Plant & Animal Genomes XV Conference Plant & Animal Genomes XV ConferenceJanuary 13-17, 2007
Town & Country Convention Center
San Diego, CA
Ben P. Alsop1 , Andrzej Kilian2,3 , Jason Carling2,3 , Richard A. Pickering4 , Brian J. Steffenson1
The overall lack of genetic diversity in cultivated barley (Hordeum vulgare subsp. vulgare) is a limiting factor for crop improvement, especially with regard to disease resistance. Wild barley (H. v. subsp. spontaneum) is a rich source of diverse resistance alleles and can be easily hybridized with cultivated barley. To incorporate novel alleles into cultivated barley, we crossed a wild barley accession possessing multiple disease resistance (Damon) with a malting cultivar (Harrington) and constructed a Diversity Arrays Technology (DArT) marker-based linkage map for qualitative/quantitative trait analysis of disease resistance loci.
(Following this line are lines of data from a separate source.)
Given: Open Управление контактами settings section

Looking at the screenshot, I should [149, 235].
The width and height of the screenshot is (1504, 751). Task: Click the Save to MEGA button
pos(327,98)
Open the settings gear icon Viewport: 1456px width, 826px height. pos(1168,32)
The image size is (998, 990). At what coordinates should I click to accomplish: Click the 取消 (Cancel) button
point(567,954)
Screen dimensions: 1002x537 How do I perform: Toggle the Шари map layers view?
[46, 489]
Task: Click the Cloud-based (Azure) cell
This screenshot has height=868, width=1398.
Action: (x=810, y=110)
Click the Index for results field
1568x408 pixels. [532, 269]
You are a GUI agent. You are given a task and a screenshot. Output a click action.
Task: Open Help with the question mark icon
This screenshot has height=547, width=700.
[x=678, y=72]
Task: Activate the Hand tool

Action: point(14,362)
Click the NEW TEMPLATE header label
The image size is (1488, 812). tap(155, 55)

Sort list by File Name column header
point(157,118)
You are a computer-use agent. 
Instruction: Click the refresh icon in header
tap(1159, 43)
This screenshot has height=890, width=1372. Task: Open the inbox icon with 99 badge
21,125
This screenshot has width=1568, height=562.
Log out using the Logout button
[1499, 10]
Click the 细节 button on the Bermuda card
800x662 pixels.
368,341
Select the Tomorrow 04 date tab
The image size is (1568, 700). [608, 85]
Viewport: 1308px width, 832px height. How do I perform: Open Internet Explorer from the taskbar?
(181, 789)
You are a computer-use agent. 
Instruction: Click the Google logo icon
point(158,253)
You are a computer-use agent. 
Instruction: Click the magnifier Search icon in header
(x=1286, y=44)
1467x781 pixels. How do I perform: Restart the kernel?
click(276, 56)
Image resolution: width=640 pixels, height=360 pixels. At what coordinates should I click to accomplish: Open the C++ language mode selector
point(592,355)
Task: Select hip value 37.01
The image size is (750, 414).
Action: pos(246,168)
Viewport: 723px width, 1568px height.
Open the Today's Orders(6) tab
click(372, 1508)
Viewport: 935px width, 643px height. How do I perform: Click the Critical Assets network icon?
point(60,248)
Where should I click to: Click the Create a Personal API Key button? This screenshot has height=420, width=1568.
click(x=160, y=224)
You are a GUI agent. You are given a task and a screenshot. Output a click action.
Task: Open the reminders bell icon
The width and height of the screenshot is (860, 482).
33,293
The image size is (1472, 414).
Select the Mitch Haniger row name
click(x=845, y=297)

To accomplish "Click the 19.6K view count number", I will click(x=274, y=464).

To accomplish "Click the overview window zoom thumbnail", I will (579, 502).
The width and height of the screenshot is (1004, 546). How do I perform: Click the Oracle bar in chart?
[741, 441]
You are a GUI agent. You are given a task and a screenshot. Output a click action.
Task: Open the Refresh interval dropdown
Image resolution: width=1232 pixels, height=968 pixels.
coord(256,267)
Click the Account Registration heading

Over 600 DArT markers were mapped spanning ∼2000 cM over all seven chromosomes in the Damon/Harrington double haploid population. The population was assessed at the seedling stage for reaction to five diseases: spot blotch (SB), net blotch (NB), Septoria speckled leaf blotch (SSLB), powdery mildew (PM), and stem rust (SR). In total, 15 loci for resistance were identified, four of which were positioned to regions of the genome where no resistance loci were previously reported. Many of the loci contributed by the wild parent mapped to loci previously reported to contain major genes for disease resistance, such as the mla locus for PM, Rpg4/Rpg5 for SR, Rcs5 for SB, and Rsp2/Rsp3 for SSLB. This study confirms that genes for disease resistance are clustered in the genome, regardless of whether the source is cultivated or wild barley. This implies that selective genomic sequencing in resistance gene-rich regions would be an efficient means for elucidating the majority of existing diversity for disease resistance in barley.